*Task instructions*: Copy the following entries back line for line, with no changes.

** begin Information provided **

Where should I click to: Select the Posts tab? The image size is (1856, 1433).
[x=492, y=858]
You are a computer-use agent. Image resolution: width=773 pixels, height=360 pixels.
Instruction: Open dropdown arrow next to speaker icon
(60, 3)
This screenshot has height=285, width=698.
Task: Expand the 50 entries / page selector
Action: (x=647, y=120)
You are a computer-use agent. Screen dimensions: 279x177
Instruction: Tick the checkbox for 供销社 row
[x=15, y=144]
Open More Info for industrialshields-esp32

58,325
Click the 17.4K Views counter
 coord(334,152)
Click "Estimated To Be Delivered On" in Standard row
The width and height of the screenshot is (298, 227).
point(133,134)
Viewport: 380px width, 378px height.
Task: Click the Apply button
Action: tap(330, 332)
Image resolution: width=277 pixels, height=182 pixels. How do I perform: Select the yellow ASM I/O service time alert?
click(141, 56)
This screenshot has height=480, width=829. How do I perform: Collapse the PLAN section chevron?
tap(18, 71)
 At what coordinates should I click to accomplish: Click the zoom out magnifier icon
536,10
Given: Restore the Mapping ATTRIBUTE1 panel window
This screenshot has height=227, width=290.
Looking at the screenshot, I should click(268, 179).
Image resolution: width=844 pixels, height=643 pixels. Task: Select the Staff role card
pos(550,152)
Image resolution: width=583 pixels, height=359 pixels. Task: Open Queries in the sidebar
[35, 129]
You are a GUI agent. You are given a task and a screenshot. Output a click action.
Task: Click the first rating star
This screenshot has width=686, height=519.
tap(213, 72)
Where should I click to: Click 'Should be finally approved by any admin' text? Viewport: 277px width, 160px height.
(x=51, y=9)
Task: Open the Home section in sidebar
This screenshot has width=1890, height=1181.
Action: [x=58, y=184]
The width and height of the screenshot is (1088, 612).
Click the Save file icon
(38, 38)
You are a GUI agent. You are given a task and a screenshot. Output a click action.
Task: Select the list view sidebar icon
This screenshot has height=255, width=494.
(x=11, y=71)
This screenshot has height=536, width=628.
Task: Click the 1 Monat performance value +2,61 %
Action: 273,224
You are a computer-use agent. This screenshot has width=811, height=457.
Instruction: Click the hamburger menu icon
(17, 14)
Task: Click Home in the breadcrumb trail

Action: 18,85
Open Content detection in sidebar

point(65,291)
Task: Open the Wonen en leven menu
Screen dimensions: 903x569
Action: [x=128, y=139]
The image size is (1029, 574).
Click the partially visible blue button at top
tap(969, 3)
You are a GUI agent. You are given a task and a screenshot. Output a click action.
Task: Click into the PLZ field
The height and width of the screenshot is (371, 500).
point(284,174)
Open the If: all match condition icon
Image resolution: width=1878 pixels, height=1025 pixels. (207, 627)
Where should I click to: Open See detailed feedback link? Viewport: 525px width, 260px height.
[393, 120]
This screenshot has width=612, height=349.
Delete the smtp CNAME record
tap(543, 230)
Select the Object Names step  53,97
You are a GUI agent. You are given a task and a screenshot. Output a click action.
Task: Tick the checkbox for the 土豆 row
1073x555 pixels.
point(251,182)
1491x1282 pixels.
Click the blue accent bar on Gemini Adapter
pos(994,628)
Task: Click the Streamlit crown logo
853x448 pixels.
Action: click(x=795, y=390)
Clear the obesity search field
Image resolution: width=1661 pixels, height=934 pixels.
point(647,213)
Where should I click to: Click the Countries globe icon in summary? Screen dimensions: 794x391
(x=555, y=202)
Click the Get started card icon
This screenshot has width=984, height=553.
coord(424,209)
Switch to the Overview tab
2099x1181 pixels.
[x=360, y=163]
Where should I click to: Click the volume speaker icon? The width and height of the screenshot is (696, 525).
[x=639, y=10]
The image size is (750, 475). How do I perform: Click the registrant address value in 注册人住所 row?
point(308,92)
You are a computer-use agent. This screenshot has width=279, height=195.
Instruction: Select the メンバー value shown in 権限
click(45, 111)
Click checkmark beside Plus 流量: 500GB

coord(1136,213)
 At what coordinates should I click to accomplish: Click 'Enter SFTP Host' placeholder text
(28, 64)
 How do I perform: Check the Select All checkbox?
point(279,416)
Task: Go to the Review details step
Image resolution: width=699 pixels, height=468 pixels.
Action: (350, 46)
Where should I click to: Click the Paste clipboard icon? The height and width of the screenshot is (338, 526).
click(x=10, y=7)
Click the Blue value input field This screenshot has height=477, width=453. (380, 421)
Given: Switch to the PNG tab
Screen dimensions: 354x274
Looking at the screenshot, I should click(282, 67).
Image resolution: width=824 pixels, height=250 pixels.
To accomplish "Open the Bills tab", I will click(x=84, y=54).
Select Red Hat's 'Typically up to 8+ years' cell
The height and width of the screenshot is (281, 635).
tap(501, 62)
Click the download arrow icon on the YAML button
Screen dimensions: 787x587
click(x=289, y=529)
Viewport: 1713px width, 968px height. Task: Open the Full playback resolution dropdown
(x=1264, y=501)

** end Information provided **

*Solved exercise*:
Where should I click to: Select the Posts tab? The image size is (1856, 1433).
[x=492, y=858]
You are a computer-use agent. Image resolution: width=773 pixels, height=360 pixels.
Instruction: Open dropdown arrow next to speaker icon
(60, 3)
This screenshot has height=285, width=698.
Task: Expand the 50 entries / page selector
Action: (x=647, y=120)
You are a computer-use agent. Screen dimensions: 279x177
Instruction: Tick the checkbox for 供销社 row
[x=15, y=144]
Open More Info for industrialshields-esp32

58,325
Click the 17.4K Views counter
 coord(334,152)
Click "Estimated To Be Delivered On" in Standard row
The width and height of the screenshot is (298, 227).
point(133,134)
Viewport: 380px width, 378px height.
Task: Click the Apply button
Action: tap(330, 332)
Image resolution: width=277 pixels, height=182 pixels. How do I perform: Select the yellow ASM I/O service time alert?
click(141, 56)
This screenshot has height=480, width=829. How do I perform: Collapse the PLAN section chevron?
tap(18, 71)
 At what coordinates should I click to accomplish: Click the zoom out magnifier icon
536,10
Given: Restore the Mapping ATTRIBUTE1 panel window
This screenshot has height=227, width=290.
Looking at the screenshot, I should click(268, 179).
Image resolution: width=844 pixels, height=643 pixels. Task: Select the Staff role card
pos(550,152)
Image resolution: width=583 pixels, height=359 pixels. Task: Open Queries in the sidebar
[35, 129]
You are a GUI agent. You are given a task and a screenshot. Output a click action.
Task: Click the first rating star
This screenshot has width=686, height=519.
tap(213, 72)
Where should I click to: Click 'Should be finally approved by any admin' text? Viewport: 277px width, 160px height.
(x=51, y=9)
Task: Open the Home section in sidebar
This screenshot has width=1890, height=1181.
Action: [x=58, y=184]
The width and height of the screenshot is (1088, 612).
Click the Save file icon
(38, 38)
You are a GUI agent. You are given a task and a screenshot. Output a click action.
Task: Select the list view sidebar icon
This screenshot has height=255, width=494.
(x=11, y=71)
This screenshot has height=536, width=628.
Task: Click the 1 Monat performance value +2,61 %
Action: 273,224
You are a computer-use agent. This screenshot has width=811, height=457.
Instruction: Click the hamburger menu icon
(17, 14)
Task: Click Home in the breadcrumb trail

Action: 18,85
Open Content detection in sidebar

point(65,291)
Task: Open the Wonen en leven menu
Screen dimensions: 903x569
Action: [x=128, y=139]
The image size is (1029, 574).
Click the partially visible blue button at top
tap(969, 3)
You are a GUI agent. You are given a task and a screenshot. Output a click action.
Task: Click into the PLZ field
The height and width of the screenshot is (371, 500).
point(284,174)
Open the If: all match condition icon
Image resolution: width=1878 pixels, height=1025 pixels. (207, 627)
Where should I click to: Open See detailed feedback link? Viewport: 525px width, 260px height.
[393, 120]
This screenshot has width=612, height=349.
Delete the smtp CNAME record
tap(543, 230)
Select the Object Names step  53,97
You are a GUI agent. You are given a task and a screenshot. Output a click action.
Task: Tick the checkbox for the 土豆 row
1073x555 pixels.
point(251,182)
1491x1282 pixels.
Click the blue accent bar on Gemini Adapter
pos(994,628)
Task: Click the Streamlit crown logo
853x448 pixels.
Action: click(x=795, y=390)
Clear the obesity search field
Image resolution: width=1661 pixels, height=934 pixels.
point(647,213)
Where should I click to: Click the Countries globe icon in summary? Screen dimensions: 794x391
(x=555, y=202)
Click the Get started card icon
This screenshot has width=984, height=553.
coord(424,209)
Switch to the Overview tab
2099x1181 pixels.
[x=360, y=163]
Where should I click to: Click the volume speaker icon? The width and height of the screenshot is (696, 525).
[x=639, y=10]
The image size is (750, 475). How do I perform: Click the registrant address value in 注册人住所 row?
point(308,92)
You are a computer-use agent. This screenshot has width=279, height=195.
Instruction: Select the メンバー value shown in 権限
click(45, 111)
Click checkmark beside Plus 流量: 500GB

coord(1136,213)
 At what coordinates should I click to accomplish: Click 'Enter SFTP Host' placeholder text
(28, 64)
 How do I perform: Check the Select All checkbox?
point(279,416)
Task: Go to the Review details step
Image resolution: width=699 pixels, height=468 pixels.
Action: (350, 46)
Where should I click to: Click the Paste clipboard icon? The height and width of the screenshot is (338, 526).
click(x=10, y=7)
Click the Blue value input field This screenshot has height=477, width=453. (380, 421)
Given: Switch to the PNG tab
Screen dimensions: 354x274
Looking at the screenshot, I should click(282, 67).
Image resolution: width=824 pixels, height=250 pixels.
To accomplish "Open the Bills tab", I will click(x=84, y=54).
Select Red Hat's 'Typically up to 8+ years' cell
The height and width of the screenshot is (281, 635).
tap(501, 62)
Click the download arrow icon on the YAML button
Screen dimensions: 787x587
click(x=289, y=529)
Viewport: 1713px width, 968px height. Task: Open the Full playback resolution dropdown
(x=1264, y=501)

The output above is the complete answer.